Saturday, February 28, 2009

Alejandro and water rights

We live in the country. The parcela is not huge but big enough-about 6,500 sq meters I think. This a "Mediterranean" climate which means hot days and cool nights all summer. And no measurable rainfall all summer-lots of rain in the winter, but that's another story. No rain in the summer means the canal system is very important. If we don't have canal water for a few days, our vegetable garden, flowers and grass die. There is apparently no organization of water rights or a 'ditch rider" as we had in rural Montana when I was a kid. People simply dig canals as needed and divert or shut off water as they desire. This has been a source of frustration for over a year now with no solution in sight. We talk to the neighbors, we have meetings, we cajole and beg, we get angry-all with the same result: nothing changes. Some days, we have water, some we don't. We rarely know why. If we have have water, we frantically water everything we can because tomorrow, who knows? When we don't have water, it means any trees or plants we have planted may die. earlier in the spring, I excitedly went outside in the morning to look at all the new growth around the parcela and marvel at how they had grown. Now, I check to see what has died. I have learned to plant in the fall or early spring only when the rain is still frequent.

My point here is not to complain about Chile but it made me think about that fine line between needing some organization/government intervention(the ditch rider worked for the county and had the ultimate say in water fairness-who gets water and on what days) and being left alone(in this case the neighbors argue back and forth and nothing is solved for more than a day or two).

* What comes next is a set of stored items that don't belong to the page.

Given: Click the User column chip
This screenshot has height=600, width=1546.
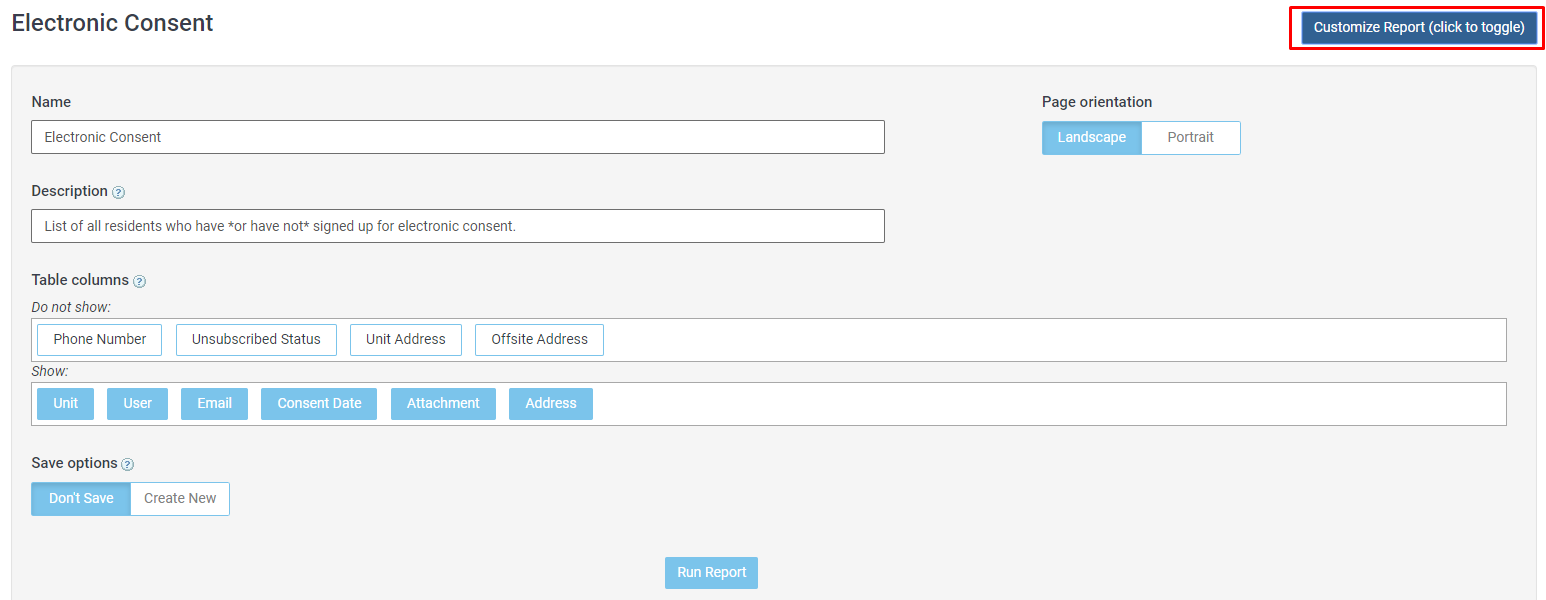Looking at the screenshot, I should [x=138, y=404].
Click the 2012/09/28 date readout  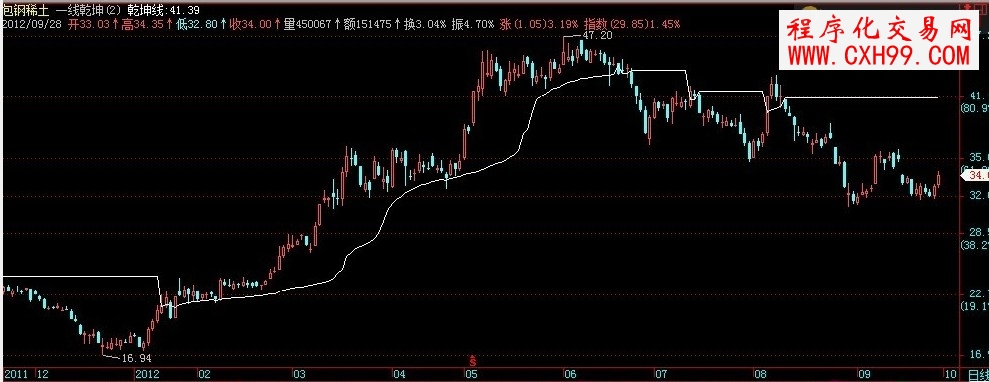30,24
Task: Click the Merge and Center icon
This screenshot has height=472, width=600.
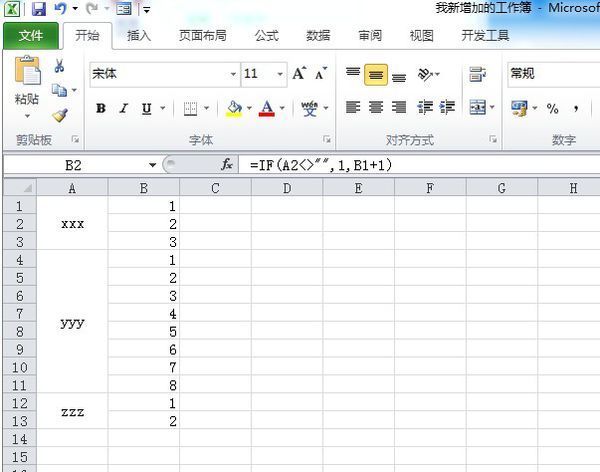Action: coord(477,108)
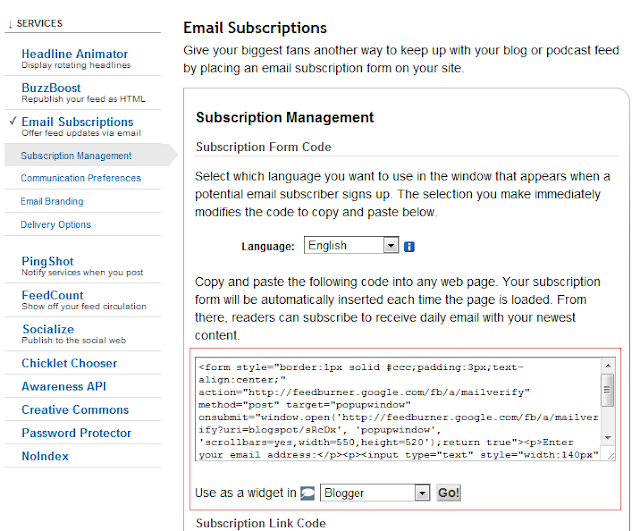Open the Language dropdown set to English
640x531 pixels.
(352, 246)
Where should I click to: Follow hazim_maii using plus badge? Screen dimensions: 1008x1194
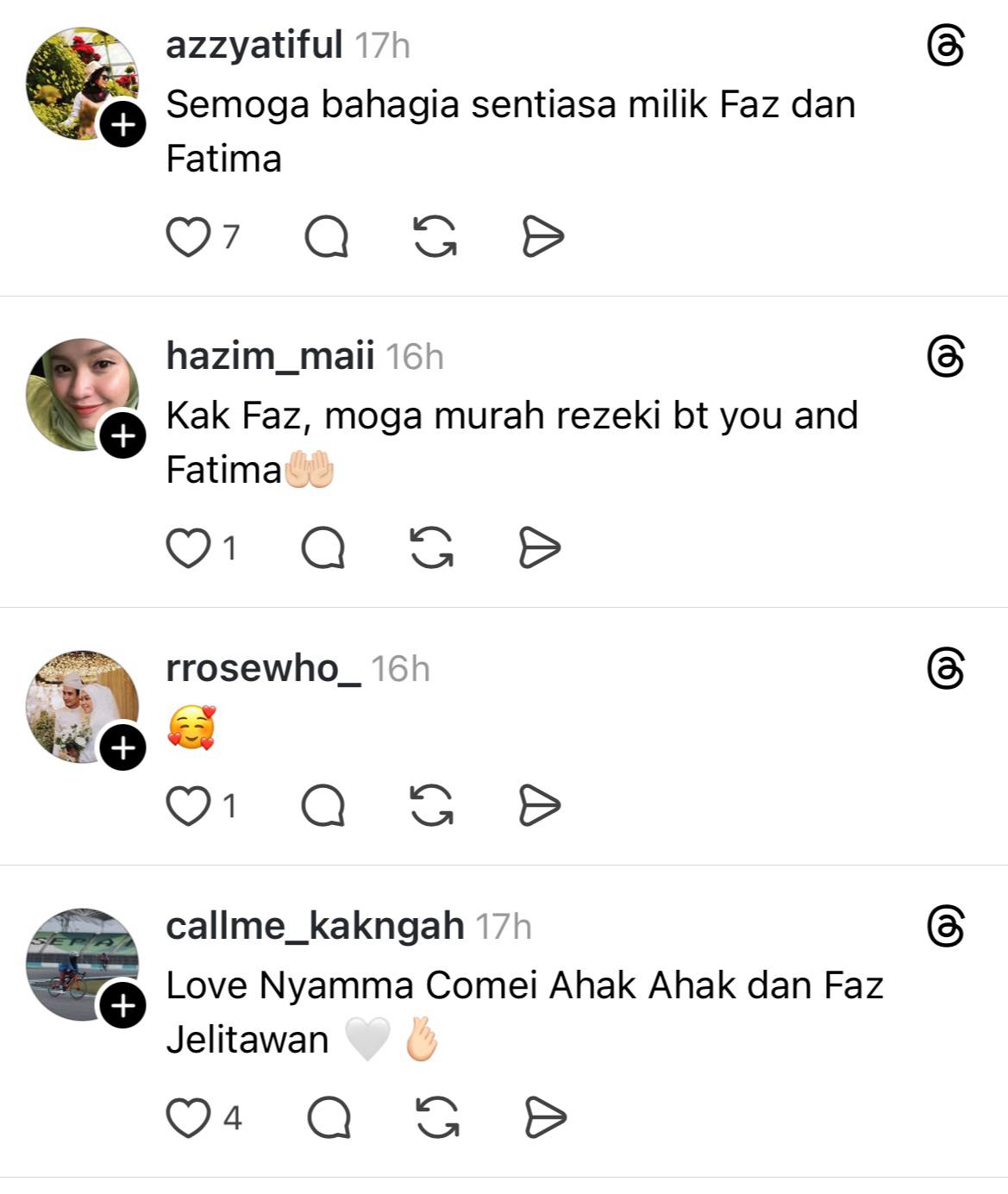point(122,436)
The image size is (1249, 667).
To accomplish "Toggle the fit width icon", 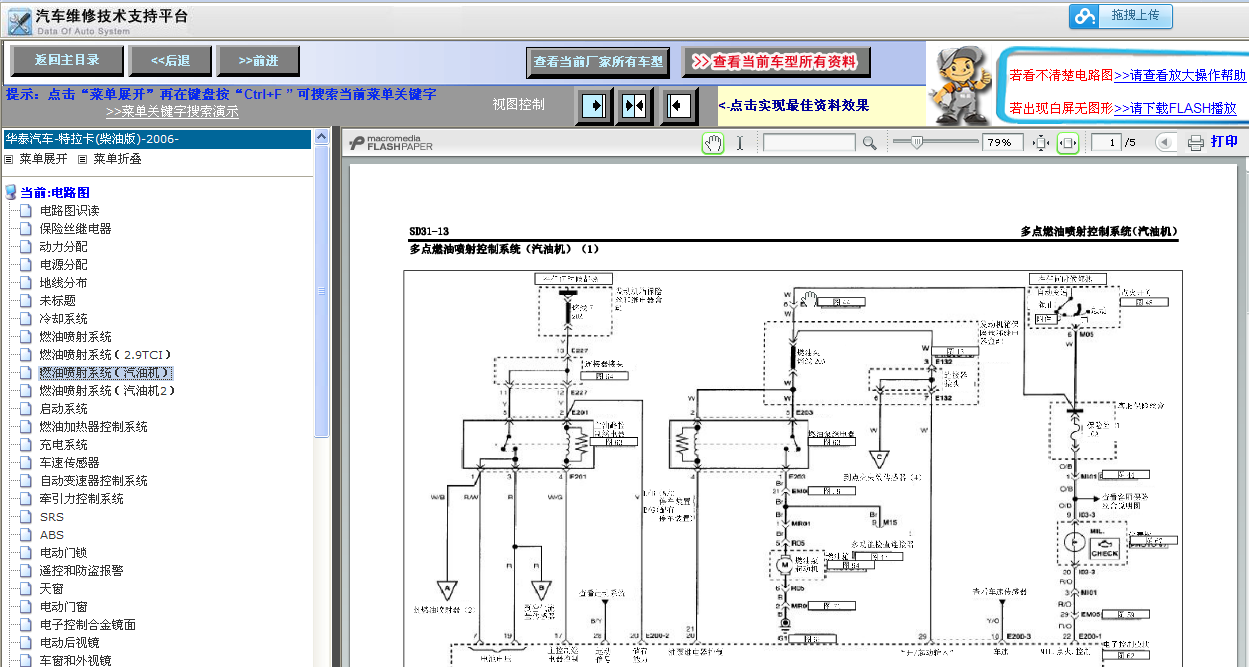I will coord(1068,143).
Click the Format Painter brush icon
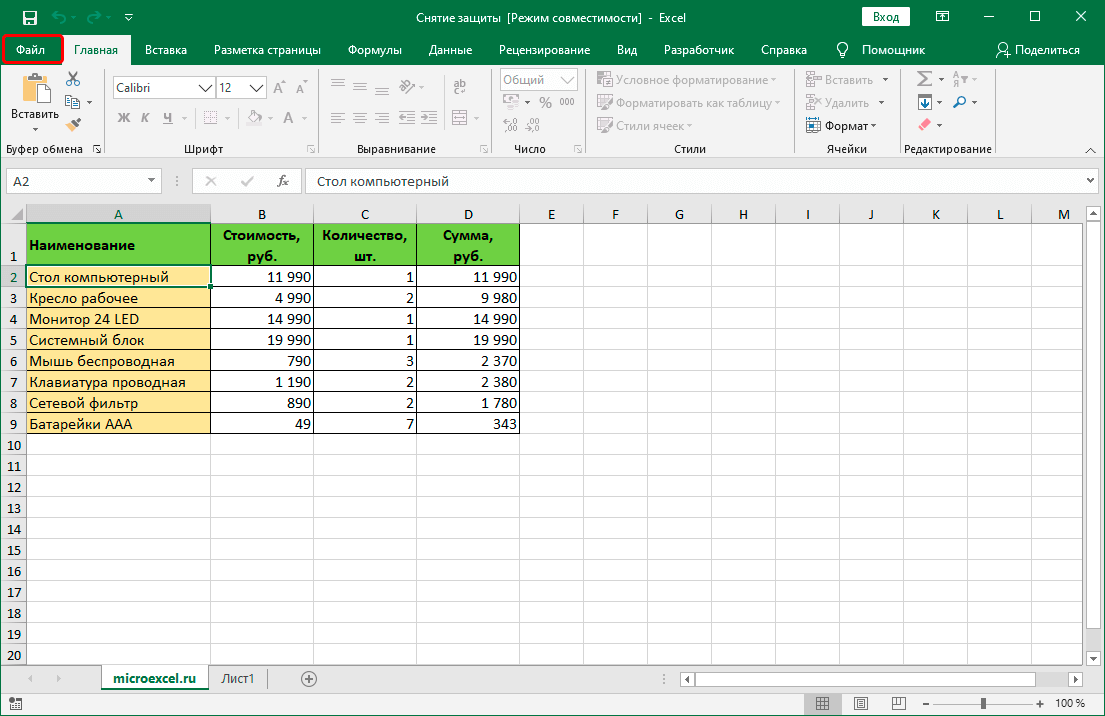Image resolution: width=1105 pixels, height=716 pixels. (x=72, y=124)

Now about Alejandro. Alejandro is a farmer who started an alfalfa field behind our parcela. He came over to see how our canal ran through the parcela so he could make decisions about how to best water his fields. He is a little man with his pants rolled to his knees, wearing sandals, weather beaten face. In rural areas, very much like other local farmers. But he did something unexpected-he spoke some English(very few of the "country locals do)! That was nice enough. Then he told us he had been to Washington DC when Carter was President. This little old ordinary Chilean farmer had been to the Lincoln Memorial and Arlington Cemetery. Remarkable.

We see Alejandro from time to time and I always smile and imagine him as a much younger man in Washington DC. he waves at us across the field or from the road and I know he carries a fond memory of the US with him.